I centered the scope on some key pulses, such as the one bit that comprises a sync word, to get precise timings relative to the sector start, then other sets of pulses were interpolated from the grid marks on the scope face so that I can determine the timing with reasonable precision.
The clock pulses are in a train on the other trace below the data bits, one every 600 ns in a sector that 3,333 us long. That is a LOT of clock pulses and for long strings of zero words I have to count them. Each word is 16 bits therefore 16 clock pulses per word. For example, the separation between records in a sector is 10 words of zero plus a sync word with a single bit on. That is 176 clock pulses that have to be carefully counted.
Then, in the data words of a record, I have to carefully count clock pulses to divide out the data bits into words, before checking them against the file contents I tried to write to the cartridge. Checking 326 words in a sector involves accounting for 5, 216 clock pulses.
I spent the day Saturday capturing and recording the timings of the 1 bits, but was only beginning the checking of clock pulses to align them into words by the end of the day.
XEROX ALTO RESTORATION EFFORT
Yesterday we made progress on several fronts and dug into diagnostic information on others. The Digibarn machine was further cleaned and examined. The monitor that came with it is built for a Dorado, a later machine. It has a 6502 microprocessor on a board inside that multiplexes the monitor, keyboard and mouse signals over a bus using seven differential pairs with fast ECL drivers. That is very different from the connectors used with the Alto. Fortunately, we can intercept the signals from a connector inside the monitor and wire up our own cable adapter.
The capacitors to replace inside the power supplies have not yet arrived, so we didn't make any progress on that part of the Digibarn machine. Al Kossow warned us of a tantalum capacitor that often fails in the supplies, which we will also check before finishing the restoration of the supplies.
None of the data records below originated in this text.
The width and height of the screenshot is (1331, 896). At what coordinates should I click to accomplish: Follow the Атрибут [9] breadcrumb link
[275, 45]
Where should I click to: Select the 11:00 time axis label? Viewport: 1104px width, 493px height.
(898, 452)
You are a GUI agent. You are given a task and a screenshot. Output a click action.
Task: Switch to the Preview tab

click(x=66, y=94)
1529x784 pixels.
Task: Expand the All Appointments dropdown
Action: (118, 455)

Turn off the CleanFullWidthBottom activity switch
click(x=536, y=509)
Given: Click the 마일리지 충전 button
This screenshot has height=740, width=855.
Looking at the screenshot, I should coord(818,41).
Ken's network tool passed several milestones, successfully handling echo protocols, telnet connections and ftp connections. The ftp protocol is different from the more commonly known protocol that comes with TCP/IP systems, but has similar goals. The client connects to the server properly, and command strings are mainly recieved and parsed properly, but the unit is not yet executing those commands.
With a bit of tweaking, we had the LCM ethernet bridge operational, which will be important to link together groups of Altos as we more are made operational. We did some network booting and communications, but didn't explore the file server or other utility functions.